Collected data
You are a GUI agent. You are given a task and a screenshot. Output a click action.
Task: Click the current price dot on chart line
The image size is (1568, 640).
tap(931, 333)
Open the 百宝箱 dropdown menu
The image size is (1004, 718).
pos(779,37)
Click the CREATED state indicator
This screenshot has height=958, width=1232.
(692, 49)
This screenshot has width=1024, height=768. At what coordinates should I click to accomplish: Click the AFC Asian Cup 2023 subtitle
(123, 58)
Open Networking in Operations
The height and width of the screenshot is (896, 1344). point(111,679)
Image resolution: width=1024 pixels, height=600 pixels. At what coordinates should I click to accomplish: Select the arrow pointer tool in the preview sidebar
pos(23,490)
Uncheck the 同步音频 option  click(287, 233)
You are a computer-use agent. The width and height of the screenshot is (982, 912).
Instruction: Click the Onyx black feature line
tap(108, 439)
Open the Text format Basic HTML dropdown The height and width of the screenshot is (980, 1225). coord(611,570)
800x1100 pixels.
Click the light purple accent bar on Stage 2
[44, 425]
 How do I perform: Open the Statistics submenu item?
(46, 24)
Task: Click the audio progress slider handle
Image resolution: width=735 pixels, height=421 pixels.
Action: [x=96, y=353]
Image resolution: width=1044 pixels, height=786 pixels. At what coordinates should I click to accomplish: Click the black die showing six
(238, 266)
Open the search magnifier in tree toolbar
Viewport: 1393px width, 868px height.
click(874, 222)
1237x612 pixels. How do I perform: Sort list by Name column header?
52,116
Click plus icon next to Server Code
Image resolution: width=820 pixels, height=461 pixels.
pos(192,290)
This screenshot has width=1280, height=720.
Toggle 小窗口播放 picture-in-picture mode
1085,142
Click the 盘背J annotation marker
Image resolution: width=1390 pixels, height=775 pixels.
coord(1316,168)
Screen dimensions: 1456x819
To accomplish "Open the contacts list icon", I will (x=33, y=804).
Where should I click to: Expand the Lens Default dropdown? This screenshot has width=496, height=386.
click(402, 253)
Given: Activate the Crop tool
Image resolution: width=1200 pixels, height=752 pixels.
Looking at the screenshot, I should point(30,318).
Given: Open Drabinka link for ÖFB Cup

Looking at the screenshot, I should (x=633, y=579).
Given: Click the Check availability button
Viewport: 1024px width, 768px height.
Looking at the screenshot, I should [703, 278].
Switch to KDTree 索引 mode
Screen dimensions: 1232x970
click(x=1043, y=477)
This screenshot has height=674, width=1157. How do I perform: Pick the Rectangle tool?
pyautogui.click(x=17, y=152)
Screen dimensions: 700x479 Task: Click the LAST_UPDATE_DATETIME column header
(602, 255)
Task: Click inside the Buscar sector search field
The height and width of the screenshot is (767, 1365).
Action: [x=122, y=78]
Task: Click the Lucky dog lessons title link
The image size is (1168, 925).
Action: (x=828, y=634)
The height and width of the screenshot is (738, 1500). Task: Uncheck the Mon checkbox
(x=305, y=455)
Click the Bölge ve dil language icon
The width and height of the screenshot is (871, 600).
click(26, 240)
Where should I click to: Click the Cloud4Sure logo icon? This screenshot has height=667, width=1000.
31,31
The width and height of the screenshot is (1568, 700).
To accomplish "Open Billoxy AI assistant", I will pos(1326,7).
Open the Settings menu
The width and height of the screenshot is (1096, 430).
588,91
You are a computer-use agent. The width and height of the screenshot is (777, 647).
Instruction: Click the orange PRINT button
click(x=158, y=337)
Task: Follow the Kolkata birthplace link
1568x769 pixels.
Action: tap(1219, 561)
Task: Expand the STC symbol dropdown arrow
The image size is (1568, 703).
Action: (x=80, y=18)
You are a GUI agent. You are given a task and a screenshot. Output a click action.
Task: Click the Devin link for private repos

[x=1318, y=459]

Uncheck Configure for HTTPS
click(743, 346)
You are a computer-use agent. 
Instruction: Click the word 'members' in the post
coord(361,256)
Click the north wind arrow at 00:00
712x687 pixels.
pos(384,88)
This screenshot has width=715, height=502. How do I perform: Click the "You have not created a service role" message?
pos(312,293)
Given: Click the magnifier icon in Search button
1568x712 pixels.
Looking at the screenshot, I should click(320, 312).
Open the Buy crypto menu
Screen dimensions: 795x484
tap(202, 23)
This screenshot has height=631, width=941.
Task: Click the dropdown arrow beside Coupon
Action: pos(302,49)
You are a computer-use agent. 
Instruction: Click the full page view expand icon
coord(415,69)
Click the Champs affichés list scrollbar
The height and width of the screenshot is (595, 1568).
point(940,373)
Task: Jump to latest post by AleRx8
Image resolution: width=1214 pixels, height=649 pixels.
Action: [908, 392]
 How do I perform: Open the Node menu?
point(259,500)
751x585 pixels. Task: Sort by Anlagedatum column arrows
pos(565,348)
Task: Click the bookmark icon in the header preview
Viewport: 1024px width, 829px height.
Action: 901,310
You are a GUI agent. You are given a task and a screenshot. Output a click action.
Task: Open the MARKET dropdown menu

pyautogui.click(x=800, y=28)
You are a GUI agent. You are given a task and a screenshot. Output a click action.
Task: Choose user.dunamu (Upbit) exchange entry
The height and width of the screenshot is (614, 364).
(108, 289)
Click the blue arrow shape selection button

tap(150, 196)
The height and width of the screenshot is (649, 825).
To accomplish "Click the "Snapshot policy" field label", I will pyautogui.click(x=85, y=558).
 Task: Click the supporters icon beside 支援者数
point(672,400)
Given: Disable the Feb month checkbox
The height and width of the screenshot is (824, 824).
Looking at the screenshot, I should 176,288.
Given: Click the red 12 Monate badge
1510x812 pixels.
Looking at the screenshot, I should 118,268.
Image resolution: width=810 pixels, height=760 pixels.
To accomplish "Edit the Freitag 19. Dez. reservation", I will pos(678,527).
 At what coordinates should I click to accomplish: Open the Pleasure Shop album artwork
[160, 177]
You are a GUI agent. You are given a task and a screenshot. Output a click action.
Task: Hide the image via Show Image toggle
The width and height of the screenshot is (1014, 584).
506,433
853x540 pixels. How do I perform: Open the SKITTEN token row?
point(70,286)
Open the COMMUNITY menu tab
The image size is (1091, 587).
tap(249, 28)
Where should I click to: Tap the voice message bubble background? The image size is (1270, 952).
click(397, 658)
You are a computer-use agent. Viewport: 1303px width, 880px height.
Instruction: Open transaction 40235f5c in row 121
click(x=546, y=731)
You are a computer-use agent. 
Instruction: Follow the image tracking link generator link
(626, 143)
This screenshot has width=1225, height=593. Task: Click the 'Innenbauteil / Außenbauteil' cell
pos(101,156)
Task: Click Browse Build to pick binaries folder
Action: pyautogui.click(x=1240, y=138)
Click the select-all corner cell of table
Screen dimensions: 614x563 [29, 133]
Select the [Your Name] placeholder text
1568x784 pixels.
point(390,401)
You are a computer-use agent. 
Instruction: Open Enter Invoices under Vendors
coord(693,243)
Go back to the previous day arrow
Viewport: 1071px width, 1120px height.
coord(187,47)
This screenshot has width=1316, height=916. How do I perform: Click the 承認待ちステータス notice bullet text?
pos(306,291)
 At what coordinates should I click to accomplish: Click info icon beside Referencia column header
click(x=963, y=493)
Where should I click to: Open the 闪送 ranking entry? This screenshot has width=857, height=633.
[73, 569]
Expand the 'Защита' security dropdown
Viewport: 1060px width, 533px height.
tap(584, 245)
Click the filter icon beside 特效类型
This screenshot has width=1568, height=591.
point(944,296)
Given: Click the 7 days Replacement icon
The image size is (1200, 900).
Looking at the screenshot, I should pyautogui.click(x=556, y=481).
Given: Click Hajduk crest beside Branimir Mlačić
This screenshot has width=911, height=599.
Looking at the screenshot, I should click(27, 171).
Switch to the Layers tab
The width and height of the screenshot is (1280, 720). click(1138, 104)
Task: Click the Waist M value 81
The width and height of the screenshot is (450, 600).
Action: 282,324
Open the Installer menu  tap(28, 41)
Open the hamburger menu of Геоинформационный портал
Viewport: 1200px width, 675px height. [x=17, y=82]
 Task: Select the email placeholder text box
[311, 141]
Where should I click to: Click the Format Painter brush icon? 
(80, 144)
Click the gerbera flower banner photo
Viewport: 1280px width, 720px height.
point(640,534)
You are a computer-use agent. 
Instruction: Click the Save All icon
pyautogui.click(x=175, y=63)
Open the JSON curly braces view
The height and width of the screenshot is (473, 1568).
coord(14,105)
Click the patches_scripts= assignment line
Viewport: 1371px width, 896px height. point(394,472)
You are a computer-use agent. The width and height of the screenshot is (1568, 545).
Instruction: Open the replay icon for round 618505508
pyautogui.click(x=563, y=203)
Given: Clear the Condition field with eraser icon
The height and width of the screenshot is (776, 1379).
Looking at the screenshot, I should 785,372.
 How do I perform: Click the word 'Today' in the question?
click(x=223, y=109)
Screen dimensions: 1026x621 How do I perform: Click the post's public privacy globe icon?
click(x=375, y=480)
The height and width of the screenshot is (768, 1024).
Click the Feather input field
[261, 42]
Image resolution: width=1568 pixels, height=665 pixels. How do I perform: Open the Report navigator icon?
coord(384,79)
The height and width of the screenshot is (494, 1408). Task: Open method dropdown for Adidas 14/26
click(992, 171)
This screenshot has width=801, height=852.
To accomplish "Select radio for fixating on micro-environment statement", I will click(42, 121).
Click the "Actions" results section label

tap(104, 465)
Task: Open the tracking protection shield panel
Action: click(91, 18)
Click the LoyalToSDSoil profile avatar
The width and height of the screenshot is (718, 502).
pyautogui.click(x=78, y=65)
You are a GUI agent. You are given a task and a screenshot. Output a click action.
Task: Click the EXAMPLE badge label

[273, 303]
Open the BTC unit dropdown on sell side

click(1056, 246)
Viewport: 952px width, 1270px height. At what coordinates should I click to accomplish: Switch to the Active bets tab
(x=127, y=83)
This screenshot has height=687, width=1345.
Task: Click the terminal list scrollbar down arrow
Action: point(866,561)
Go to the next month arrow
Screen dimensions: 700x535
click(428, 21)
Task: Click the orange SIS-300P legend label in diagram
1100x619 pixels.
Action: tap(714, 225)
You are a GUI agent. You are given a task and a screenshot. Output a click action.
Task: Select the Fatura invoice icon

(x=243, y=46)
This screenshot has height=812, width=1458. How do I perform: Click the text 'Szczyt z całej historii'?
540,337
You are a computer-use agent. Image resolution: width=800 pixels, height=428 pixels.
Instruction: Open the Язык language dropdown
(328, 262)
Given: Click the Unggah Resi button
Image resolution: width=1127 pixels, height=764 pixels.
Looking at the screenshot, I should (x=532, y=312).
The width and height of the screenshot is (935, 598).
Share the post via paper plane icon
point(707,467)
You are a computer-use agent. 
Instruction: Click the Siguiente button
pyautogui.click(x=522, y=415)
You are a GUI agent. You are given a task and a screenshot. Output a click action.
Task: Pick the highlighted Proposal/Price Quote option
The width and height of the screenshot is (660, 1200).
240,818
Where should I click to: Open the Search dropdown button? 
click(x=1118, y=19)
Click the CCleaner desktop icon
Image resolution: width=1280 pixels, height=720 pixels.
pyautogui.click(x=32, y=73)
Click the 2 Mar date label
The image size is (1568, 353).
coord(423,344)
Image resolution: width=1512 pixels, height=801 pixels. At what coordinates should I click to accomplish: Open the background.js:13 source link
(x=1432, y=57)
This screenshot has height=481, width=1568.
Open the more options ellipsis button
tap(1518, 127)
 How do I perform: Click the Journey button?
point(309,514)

Exercise directions:
With "magnifier" as the string to find, copy every line of the records that holds it.

Task solution:
Open the search magnifier in tree toolbar
Given: Click the magnifier icon in Search button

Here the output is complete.